Why are we not seeing more data-driven VFMs in operation?

In time with improved instrumentation of petroleum assets and increasing amounts of data, the buzz around AI and Machine Learning reached the petroleum industry. Is there a reason why such solutions shouldn't kick-ass in production flow modeling?

Several mind-blowing achievements of data-driven solutions have been reported from other fields of research, such as AlphaGo, the computer program that beat the world champion in the game of Go. This has led to a prevalent “AI mindset” also in the oil and gas industry, with high but yet unfulfilled expectations of impact.

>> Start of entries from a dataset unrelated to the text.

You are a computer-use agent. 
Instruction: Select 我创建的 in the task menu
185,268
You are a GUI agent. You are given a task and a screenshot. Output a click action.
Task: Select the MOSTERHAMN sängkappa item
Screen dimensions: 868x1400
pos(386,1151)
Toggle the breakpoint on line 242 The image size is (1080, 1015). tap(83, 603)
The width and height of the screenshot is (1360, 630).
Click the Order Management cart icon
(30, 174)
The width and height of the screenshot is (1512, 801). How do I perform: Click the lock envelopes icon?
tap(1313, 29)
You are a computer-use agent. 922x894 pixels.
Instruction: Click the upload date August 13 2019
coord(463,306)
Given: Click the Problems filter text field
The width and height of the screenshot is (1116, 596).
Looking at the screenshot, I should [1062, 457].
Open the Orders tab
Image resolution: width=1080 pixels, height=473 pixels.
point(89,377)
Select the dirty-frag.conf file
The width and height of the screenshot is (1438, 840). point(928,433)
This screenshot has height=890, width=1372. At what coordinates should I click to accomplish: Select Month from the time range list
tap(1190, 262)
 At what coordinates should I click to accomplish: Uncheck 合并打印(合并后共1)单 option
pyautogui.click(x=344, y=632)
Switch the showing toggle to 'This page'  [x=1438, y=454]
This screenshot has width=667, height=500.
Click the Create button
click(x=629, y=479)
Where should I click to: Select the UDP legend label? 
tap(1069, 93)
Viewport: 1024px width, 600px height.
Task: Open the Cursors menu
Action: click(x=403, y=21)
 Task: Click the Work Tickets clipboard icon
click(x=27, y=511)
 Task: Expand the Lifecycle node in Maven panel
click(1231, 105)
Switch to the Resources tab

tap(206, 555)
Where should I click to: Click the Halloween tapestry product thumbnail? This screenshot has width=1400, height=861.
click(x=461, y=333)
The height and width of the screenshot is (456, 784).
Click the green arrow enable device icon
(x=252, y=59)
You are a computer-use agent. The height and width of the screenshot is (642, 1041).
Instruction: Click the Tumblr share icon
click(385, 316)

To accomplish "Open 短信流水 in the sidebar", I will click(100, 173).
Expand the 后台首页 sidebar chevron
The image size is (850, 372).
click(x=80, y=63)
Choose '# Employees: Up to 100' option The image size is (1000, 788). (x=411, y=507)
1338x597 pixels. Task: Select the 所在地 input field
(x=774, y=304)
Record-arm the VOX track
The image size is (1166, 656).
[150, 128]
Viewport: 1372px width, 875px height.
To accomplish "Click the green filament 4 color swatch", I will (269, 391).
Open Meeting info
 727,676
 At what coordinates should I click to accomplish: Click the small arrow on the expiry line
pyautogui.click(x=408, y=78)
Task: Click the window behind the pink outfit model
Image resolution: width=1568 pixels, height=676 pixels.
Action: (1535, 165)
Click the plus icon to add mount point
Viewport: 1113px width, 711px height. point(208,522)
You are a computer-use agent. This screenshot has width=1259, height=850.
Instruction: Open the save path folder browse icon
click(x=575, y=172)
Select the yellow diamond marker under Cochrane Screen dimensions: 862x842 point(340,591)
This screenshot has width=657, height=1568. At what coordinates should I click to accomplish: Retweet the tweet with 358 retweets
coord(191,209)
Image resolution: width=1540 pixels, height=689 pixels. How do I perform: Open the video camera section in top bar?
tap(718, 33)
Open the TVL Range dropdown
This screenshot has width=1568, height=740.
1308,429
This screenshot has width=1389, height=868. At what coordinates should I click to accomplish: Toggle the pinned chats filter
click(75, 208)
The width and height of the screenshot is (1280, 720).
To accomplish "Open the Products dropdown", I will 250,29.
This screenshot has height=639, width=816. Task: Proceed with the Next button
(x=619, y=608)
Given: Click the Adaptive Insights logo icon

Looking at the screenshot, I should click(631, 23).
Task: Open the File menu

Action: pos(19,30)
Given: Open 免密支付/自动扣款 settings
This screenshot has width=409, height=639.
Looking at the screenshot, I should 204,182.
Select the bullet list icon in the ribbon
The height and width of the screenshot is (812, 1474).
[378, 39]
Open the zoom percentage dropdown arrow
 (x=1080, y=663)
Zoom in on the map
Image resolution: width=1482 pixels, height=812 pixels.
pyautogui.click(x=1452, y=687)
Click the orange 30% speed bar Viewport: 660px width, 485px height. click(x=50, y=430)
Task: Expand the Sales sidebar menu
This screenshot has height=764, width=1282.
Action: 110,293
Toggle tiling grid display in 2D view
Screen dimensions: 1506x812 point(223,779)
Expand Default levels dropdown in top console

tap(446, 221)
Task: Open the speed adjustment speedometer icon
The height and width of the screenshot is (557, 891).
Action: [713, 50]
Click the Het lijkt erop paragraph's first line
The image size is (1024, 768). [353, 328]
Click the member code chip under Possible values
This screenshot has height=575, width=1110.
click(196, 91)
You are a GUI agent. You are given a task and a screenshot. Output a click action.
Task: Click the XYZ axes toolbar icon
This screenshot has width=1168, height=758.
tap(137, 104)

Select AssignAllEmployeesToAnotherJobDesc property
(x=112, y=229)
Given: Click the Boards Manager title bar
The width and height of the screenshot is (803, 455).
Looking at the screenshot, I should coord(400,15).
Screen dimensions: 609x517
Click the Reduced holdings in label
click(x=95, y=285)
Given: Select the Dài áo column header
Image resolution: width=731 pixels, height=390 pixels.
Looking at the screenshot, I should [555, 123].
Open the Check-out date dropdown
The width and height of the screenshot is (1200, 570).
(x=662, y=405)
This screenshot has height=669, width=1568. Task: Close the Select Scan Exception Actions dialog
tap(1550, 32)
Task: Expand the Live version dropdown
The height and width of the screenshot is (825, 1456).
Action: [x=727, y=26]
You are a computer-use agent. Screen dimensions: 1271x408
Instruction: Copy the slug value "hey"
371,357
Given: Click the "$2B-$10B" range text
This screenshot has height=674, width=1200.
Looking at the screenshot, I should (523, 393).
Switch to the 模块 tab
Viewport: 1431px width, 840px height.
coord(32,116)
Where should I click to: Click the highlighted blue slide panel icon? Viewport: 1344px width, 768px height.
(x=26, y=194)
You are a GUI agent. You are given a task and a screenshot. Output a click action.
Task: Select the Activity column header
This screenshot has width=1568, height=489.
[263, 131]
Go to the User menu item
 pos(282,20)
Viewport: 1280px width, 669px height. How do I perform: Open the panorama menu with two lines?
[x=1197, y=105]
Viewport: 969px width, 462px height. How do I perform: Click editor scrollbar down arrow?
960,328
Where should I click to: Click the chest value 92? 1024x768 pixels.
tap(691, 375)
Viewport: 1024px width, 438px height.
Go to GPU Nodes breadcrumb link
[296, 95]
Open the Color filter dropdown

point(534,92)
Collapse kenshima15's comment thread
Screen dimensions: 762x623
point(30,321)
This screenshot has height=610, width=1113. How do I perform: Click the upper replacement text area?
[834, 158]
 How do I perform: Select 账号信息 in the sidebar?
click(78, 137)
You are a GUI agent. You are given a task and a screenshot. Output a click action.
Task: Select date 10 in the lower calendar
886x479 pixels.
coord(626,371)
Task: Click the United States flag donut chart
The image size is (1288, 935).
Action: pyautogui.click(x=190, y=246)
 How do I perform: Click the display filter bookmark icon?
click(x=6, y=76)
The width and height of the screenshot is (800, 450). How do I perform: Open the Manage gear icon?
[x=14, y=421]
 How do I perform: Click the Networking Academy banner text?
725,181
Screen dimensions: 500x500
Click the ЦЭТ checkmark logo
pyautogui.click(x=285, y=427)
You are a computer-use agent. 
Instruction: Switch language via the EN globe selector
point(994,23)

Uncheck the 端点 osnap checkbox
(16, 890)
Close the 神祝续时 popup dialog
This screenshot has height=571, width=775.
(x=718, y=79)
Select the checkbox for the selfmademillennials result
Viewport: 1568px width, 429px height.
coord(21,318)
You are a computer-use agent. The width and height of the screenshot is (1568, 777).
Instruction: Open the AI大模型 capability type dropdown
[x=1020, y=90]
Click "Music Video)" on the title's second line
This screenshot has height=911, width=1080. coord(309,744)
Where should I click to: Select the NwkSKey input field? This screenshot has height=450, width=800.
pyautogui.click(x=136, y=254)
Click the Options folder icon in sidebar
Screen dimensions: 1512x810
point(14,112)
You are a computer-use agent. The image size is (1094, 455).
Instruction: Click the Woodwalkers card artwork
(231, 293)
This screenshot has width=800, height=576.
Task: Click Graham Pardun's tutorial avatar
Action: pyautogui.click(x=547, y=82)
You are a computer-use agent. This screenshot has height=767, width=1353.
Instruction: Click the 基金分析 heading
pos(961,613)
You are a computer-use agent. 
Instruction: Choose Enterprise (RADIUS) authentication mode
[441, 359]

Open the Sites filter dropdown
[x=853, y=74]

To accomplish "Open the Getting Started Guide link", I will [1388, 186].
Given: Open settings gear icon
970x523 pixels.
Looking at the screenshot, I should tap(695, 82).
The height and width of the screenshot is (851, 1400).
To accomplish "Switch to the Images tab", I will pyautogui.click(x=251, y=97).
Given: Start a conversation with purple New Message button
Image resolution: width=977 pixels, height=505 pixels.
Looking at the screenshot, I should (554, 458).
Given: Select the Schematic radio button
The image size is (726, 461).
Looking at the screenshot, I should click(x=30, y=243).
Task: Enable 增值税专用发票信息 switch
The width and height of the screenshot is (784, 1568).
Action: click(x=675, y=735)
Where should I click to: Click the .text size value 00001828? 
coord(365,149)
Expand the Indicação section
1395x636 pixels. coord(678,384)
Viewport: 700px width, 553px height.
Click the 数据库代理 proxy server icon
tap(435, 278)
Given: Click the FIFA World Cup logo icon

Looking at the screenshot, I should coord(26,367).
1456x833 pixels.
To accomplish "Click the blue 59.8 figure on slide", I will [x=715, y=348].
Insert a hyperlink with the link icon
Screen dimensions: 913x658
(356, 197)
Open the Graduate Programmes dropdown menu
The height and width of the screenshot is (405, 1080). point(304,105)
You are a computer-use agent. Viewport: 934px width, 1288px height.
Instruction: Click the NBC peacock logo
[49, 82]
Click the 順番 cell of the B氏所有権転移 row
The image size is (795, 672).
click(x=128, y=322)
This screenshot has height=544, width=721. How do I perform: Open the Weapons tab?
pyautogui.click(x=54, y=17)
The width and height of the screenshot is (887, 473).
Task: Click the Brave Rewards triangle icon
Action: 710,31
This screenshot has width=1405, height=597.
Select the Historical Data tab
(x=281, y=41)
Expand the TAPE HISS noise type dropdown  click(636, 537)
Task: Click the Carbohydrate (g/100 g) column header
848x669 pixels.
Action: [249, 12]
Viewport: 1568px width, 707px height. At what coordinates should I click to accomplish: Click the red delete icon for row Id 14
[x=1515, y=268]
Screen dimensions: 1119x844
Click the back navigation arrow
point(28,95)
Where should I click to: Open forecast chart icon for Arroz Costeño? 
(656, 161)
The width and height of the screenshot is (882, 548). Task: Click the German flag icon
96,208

In recent years, there has been an increasing amount of literature on data-driven solutions to virtual flow meters (VFMs) - a soft-sensor technology able to predict the petroleum flow rates in an asset using mathematical models and already existing measurements. Some of the case-studies on real data report an error as low as 4% on predicting the oil flow rate from a petroleum well (AL-Qutami et. al. 2017). Yet, as far as we are aware, no commercial data-driven VFMs exist. Why is that?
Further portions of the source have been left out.